Exercise inputs section start

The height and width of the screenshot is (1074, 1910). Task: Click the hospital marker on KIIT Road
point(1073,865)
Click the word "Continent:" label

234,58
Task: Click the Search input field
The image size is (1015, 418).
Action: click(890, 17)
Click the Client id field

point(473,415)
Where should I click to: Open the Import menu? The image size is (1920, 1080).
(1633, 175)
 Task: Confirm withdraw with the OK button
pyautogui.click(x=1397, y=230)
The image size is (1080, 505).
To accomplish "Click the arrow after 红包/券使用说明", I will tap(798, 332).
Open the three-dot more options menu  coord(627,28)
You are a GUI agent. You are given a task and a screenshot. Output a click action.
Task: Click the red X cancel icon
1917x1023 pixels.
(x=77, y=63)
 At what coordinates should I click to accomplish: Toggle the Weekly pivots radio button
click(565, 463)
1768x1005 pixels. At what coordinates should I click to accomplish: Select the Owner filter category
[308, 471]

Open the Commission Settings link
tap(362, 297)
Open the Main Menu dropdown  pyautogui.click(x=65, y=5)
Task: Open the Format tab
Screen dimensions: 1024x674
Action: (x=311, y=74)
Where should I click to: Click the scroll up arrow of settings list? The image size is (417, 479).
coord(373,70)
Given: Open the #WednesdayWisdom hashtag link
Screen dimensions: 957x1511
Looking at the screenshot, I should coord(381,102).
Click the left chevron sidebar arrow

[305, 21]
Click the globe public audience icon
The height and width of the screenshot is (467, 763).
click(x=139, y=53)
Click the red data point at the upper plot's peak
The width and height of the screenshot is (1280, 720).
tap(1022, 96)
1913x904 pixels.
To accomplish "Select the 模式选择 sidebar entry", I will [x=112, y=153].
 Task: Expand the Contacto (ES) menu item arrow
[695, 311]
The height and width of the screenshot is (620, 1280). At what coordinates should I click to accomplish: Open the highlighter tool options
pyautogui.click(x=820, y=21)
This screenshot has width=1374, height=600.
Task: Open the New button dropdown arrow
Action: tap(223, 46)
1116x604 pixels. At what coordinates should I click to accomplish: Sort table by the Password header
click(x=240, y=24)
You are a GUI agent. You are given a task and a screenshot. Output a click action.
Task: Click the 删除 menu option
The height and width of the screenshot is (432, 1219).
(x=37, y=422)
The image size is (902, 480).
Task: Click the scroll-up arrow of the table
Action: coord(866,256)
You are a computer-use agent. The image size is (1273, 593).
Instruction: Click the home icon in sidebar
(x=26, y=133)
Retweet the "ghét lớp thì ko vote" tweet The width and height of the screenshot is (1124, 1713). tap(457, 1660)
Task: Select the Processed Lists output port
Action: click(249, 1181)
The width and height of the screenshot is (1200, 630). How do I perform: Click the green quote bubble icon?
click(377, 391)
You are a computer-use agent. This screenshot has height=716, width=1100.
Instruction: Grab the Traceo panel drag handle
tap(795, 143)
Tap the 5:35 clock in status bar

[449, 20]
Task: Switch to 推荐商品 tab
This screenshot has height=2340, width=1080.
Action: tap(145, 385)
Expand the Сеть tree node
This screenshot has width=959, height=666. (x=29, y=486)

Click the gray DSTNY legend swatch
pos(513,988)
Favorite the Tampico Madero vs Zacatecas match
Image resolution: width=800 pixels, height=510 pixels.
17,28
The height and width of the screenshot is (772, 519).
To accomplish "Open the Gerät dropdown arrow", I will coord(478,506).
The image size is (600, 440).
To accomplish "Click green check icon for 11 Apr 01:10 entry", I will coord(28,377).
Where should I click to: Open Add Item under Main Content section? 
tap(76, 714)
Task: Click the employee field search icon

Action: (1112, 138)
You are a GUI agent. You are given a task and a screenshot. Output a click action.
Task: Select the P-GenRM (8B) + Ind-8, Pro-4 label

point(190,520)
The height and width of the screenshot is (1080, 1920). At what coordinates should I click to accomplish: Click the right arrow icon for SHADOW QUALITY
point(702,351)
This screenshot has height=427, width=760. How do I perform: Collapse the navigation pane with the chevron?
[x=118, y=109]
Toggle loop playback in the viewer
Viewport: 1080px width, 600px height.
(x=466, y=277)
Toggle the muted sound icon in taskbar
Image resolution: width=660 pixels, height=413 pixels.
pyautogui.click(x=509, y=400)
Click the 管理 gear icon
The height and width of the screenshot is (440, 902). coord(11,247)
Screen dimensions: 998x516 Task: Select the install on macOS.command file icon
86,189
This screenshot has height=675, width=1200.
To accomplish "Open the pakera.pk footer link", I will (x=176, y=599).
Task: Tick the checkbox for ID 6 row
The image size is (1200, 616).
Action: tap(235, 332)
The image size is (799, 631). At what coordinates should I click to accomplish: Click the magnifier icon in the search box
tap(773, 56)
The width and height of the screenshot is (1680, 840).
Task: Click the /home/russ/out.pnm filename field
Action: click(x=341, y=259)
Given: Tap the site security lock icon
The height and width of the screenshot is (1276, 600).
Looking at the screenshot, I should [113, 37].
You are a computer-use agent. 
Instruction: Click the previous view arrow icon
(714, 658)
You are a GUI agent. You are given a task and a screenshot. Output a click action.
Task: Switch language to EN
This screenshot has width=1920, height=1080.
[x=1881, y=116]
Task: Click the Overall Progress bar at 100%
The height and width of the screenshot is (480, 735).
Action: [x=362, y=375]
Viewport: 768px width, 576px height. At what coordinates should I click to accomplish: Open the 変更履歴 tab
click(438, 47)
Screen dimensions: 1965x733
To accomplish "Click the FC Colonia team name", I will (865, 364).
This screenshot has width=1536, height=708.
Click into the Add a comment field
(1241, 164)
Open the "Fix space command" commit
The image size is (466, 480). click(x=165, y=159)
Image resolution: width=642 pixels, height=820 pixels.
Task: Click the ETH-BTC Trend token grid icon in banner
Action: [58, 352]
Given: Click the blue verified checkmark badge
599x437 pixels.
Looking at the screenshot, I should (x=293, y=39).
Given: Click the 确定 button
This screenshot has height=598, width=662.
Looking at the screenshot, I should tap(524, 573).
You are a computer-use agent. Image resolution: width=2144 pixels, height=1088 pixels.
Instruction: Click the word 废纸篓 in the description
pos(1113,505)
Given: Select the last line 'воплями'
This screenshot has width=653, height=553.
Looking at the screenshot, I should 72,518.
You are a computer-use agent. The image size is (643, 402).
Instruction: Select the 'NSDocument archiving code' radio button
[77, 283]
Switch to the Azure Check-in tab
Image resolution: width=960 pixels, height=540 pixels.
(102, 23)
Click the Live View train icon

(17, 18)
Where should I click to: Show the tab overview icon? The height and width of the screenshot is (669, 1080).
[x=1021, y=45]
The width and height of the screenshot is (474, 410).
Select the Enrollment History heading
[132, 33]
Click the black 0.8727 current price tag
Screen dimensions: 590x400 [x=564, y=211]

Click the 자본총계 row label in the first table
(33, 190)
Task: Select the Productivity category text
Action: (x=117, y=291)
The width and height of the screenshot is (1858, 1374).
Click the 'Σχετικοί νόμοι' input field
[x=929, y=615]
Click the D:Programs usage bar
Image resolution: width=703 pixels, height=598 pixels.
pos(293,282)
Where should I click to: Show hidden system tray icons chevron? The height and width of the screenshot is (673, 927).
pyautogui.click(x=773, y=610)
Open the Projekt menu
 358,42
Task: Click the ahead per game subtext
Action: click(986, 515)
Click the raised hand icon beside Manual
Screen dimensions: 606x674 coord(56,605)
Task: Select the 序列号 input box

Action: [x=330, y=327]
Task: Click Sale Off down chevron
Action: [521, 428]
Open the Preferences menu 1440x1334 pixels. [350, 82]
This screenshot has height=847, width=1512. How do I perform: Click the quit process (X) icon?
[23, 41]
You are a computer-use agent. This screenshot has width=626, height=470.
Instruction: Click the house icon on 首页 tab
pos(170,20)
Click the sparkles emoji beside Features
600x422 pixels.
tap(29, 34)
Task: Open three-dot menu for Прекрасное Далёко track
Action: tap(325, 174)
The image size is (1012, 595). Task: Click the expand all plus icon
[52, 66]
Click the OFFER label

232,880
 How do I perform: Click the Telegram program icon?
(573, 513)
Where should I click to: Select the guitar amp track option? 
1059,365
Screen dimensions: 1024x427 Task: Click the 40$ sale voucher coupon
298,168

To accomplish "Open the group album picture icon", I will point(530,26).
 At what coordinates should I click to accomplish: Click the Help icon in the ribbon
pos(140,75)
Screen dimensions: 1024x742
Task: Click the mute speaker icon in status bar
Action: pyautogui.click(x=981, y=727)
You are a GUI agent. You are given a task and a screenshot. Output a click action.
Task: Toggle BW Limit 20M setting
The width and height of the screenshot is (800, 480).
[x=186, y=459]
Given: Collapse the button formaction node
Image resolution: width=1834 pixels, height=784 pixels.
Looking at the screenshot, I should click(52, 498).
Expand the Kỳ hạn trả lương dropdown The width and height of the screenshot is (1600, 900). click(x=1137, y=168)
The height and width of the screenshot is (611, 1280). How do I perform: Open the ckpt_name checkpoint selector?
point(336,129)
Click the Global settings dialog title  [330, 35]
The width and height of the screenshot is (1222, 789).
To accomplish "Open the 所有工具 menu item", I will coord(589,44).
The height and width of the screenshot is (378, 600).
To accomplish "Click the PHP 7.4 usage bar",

Exercise inputs section end

What the task requires - Which lines above hold the string "entry"? Show each of them.

Your solution -
To accomplish "Select the 模式选择 sidebar entry", I will [x=112, y=153].
To accomplish "Click green check icon for 11 Apr 01:10 entry", I will coord(28,377).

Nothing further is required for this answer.